1) There ain't no more U.S.S.R. The "threat of socialist revolution" was given basis by a large, socialist nation that was actively trying to spread its system of government. Now, not only is that nation gone, but it has thoroughly discredited the ideology. Back then, years before the McCarthy "Red Scare," there were many open, unashamed advocates for American Communism. You'd be unlikely to find a single one outside the lunatic fringe nowadays; not from fear of persecution, but from fear of ridicule. Even the one major "Communist" nation -- China -- appears more and more like a far-right fascist system, with government and military power involved in supporting big business. If there's going to be a "revolution" in the U.S. anytime soon, it won't take the form of a conversion to socialism, but rather anarchy and civil war, more likely leading to a breakup of the country into various, warring regional "nation-states," such as (ironically) what happened to the Soviet Union twenty years ago. The end result of most of those was a series of dictatorships squabbling with one another. Do we really want to turn into an amalgam of Russia, Belarus, Ukraine, Uzbekistan, and so on?
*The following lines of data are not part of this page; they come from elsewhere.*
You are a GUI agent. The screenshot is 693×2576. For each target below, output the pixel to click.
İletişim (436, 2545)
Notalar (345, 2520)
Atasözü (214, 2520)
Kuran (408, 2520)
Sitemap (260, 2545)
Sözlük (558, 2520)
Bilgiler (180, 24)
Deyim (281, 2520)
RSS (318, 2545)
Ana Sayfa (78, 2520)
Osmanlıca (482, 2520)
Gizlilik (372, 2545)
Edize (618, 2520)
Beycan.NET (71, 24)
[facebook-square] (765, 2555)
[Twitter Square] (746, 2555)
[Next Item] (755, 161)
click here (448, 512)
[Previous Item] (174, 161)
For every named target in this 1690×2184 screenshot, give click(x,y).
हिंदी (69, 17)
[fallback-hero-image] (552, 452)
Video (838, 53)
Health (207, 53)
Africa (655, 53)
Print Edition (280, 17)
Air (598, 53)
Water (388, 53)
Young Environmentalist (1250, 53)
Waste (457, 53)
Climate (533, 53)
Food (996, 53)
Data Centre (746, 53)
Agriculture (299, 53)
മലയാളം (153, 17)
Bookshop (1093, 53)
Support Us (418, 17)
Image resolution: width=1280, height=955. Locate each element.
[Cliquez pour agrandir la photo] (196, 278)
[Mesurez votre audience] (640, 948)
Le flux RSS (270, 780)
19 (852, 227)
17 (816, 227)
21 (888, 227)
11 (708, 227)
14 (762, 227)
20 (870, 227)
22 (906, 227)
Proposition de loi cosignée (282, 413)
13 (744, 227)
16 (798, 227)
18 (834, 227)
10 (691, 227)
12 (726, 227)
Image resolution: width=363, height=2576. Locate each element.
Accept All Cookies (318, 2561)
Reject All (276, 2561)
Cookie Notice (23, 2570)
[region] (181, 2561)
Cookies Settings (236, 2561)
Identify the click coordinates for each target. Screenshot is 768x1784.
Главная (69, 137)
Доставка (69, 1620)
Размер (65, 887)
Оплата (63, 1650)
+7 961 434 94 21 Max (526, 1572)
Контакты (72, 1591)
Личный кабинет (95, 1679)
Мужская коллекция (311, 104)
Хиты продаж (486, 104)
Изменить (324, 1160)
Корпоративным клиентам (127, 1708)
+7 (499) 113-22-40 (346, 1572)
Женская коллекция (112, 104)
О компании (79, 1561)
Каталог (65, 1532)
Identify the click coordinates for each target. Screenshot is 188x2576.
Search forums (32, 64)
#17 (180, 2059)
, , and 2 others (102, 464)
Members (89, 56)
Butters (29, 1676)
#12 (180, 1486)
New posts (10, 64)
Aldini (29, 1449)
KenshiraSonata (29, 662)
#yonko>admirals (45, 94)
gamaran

2) 1984 took place twenty-four years ago. Revolutionary uprisings were much easier to pull off before the rise of the "Homeland Security" state. As it is now, you've got pretty much unregulated government surveillance (plus the technology to track and listen in on virtually anyone through control of cell phones and long-distance listening devices), imprisonment without trial, and a domestically-based military with vast numbers of effective crowd-control measures. It would be relatively easy to brutally crush the first sign of an uprising, in the name of "making an example" of them. Think "Tienanmen Square" and its aftermath (whatever happened to the Chinese "democracy movement" thereafter?), and you won't be far off.

3) "E Pluribus Unum" replaced by "Every Man For Himself." What would have been the final objection to a complete -- and I mean armed -- class war carried off by the haves against the have-nots in the '30s was that, in the end, we were "all in this together." The American workers who needed to be catered to -- however reluctantly -- via the New Deal were the ones who built and bought the products for the upper class. If the working class of the '30s were to simply disappear, the moneyed class would have been largely lost. But, now, with the globalized economy, that moneyed class is having its products made in India and China and largely sold in overseas markets. As long as there are enough "service workers" for medical care, transportation and domestic work, there would be no problem for the ruling class in instituting a "final solution" for the troublesome American worker.

I agree that this is a "progressive moment," but it is so because, for the first time this millennium, we are about to have national leadership that isn't made up entirely of far-right "true believers." But, if they act, it will be because of positive pressure from us, not the fear of a socialist revolution if they don't comply.